Au moins 1.457 détenus ont été exécutés dans 28 pays en 2000, et 3.058 personnes condamnées à mort dans 65 pays, selon Amnesty International, qui parle de chiffres "certainement en-deçà de la réalité". Dans le peloton de tête, l'Arabie Saoudite, la Chine, les Etats-Unis et l'Iran ont concentré 88% des exécutions recensées en 2000. Au moins 1.000 personnes ont été exécutées en Chine. Le plus grand nombre d'exécutions de mineurs a été officiellement enregistré aux Etats-Unis, où 14 adolescents ont été tués entre le 18 mai 1990 et le 22 juin 2000. Si certains pays tentent de rétablir la peine capitale - comme la Gambie, la Papouasie Nouvelle-Guinée et les Philippines - l'association Ensemble contre la peine de mort, se félicite néanmoins de la multiplication, de la part d'organisations intergouvernementales, des appels en faveur de moratoires.

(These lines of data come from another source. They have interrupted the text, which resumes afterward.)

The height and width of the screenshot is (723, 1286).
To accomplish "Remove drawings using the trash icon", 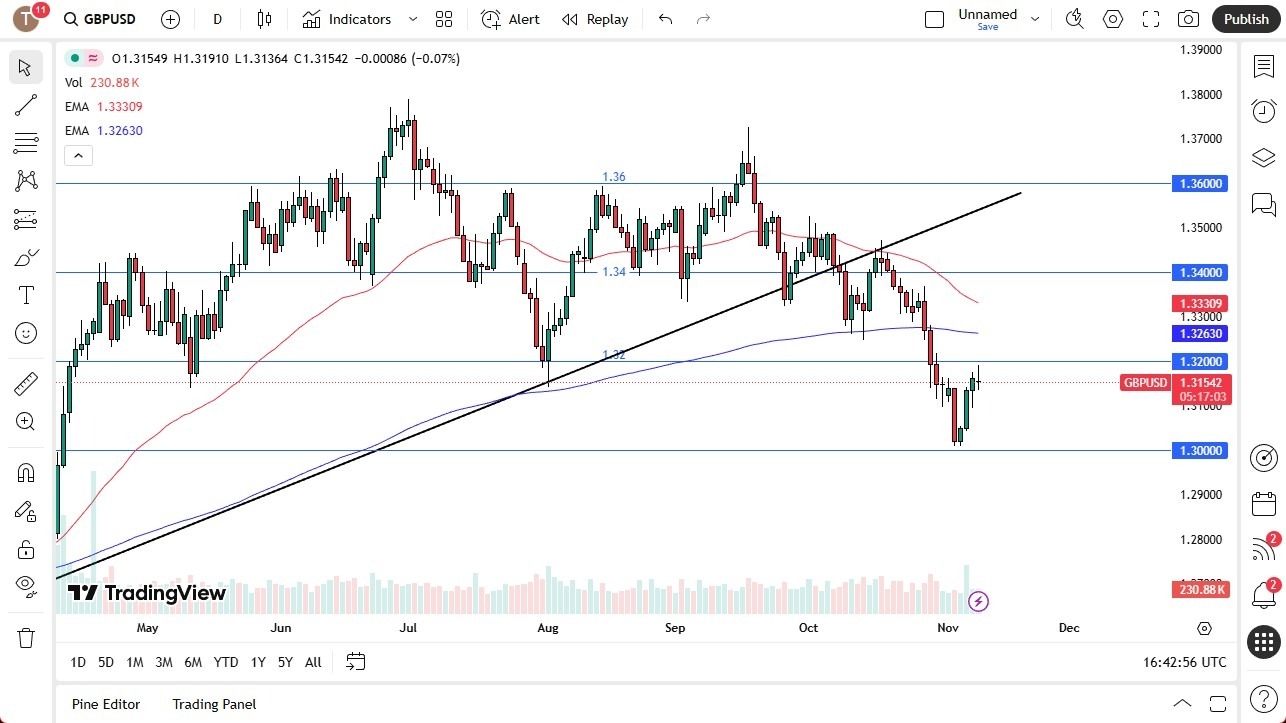I will coord(26,636).
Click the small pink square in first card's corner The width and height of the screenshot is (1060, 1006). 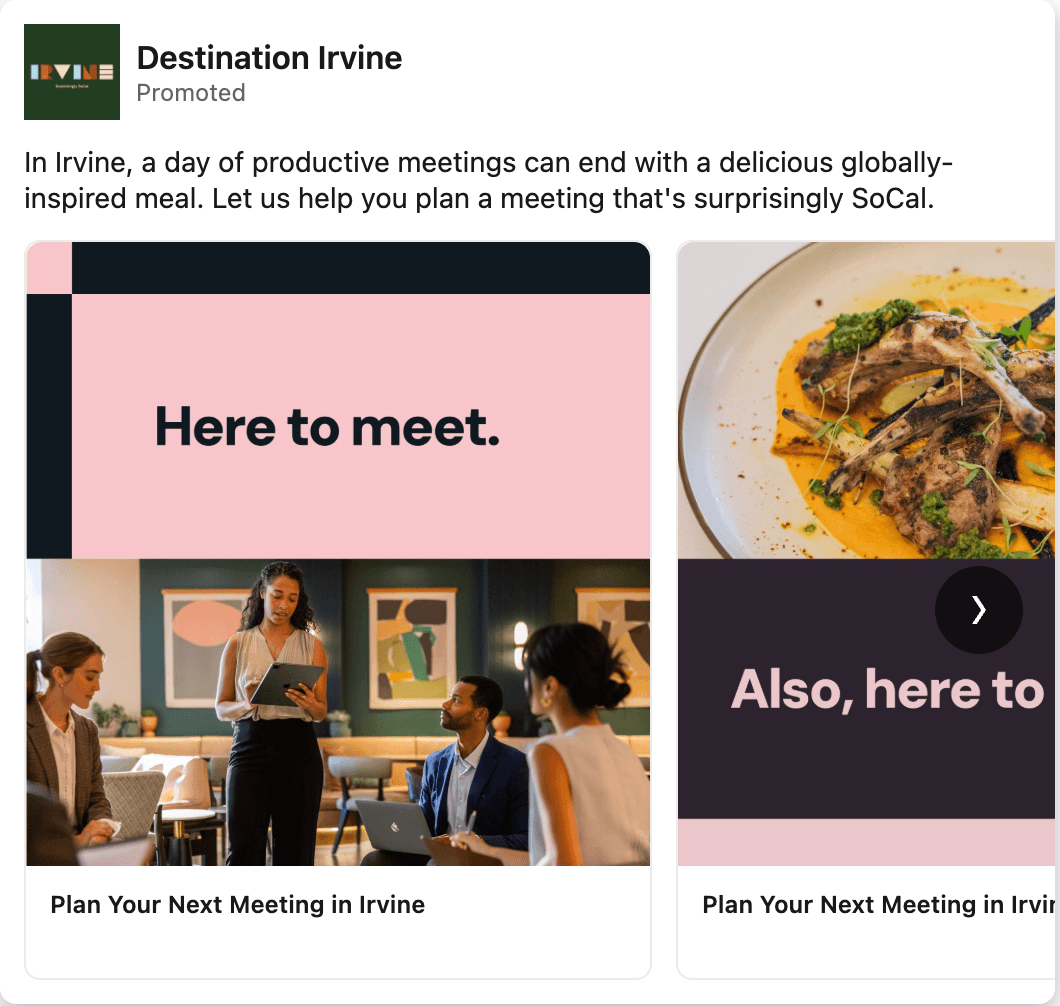tap(49, 268)
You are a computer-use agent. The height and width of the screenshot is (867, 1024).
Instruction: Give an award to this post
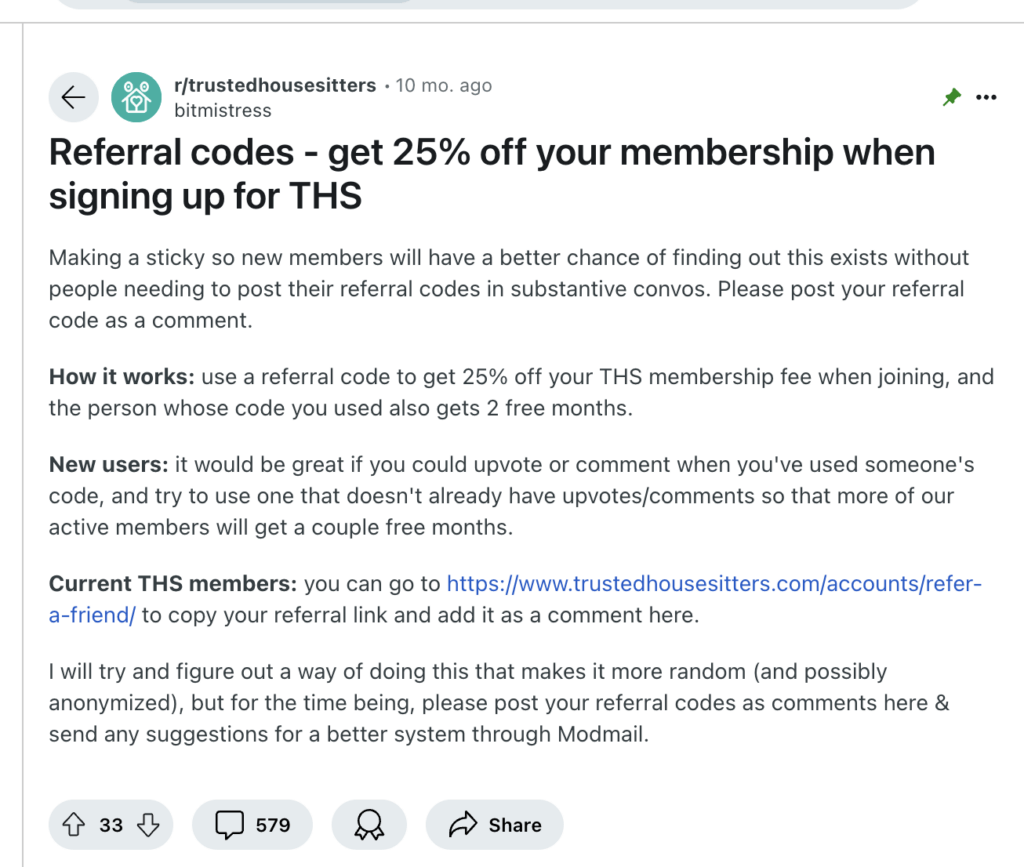(369, 825)
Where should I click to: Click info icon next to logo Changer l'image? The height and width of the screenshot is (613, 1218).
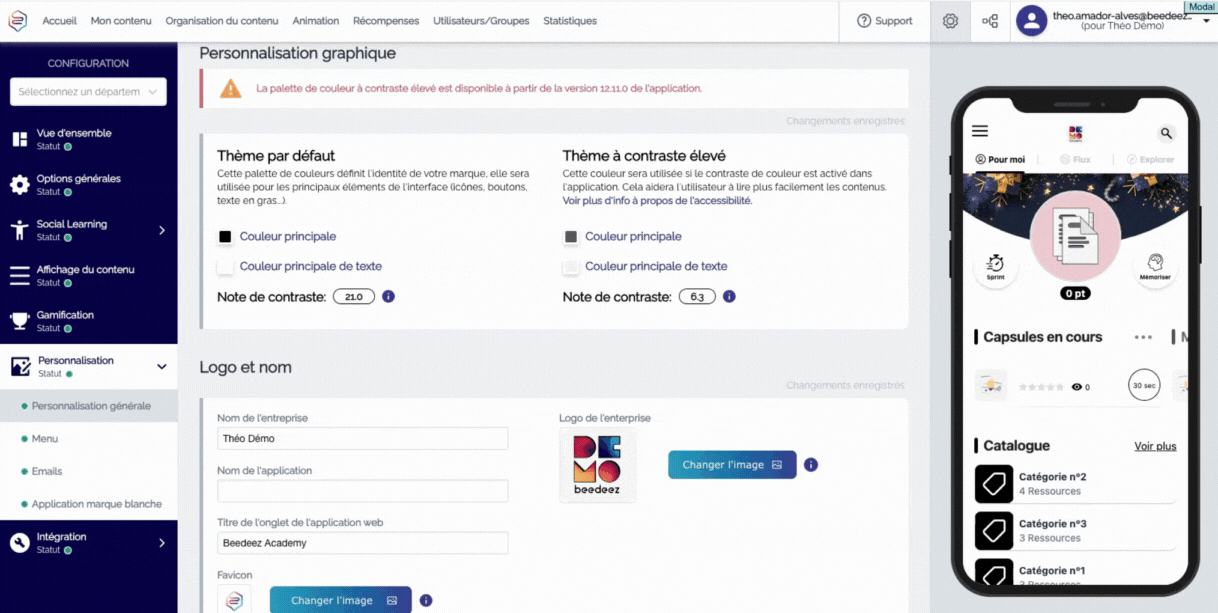click(x=811, y=465)
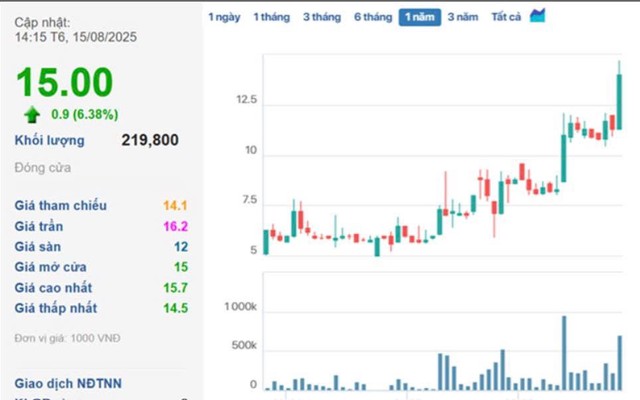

Les Etats-Unis occuperont donc une grande place dans ce congrès. Le colloque donnera aussi la parole à une dizaine de "grands témoins", personnellement confrontés à la peine capitale, comme Patrick Maurice, condamné à mort en 1980, grâcié et sorti de prison au printemps 2000. Des bâtonniers du monde entier interviendront également sur le rôle des avocats dans la lutte contre la peine de mort. Vendredi après-midi, les 18 présidents de parlements s'exprimeront dans l'hémicycle du Parlement européen, lors d'une séance solennelle présidée par la présidente du PE, Nicole Fontaine, et le président de l'Assemblée parlementaire du Conseil de l'Europe, Lord Russell-Johnston. Ils signeront ensuite un "appel aux Etats pour un moratoire mondial des exécutions sur le chemin de l'abolition universelle", présenté par le président de l'Assemblée nationale française, Raymond Forni. Le Congrès se prolongera samedi par une marche silencieuse, entre le Palais de l'Europe et le centre-ville de Strasbourg, ainsi que par des débats, des rencontres culturelles et une rétrospective cinématographique.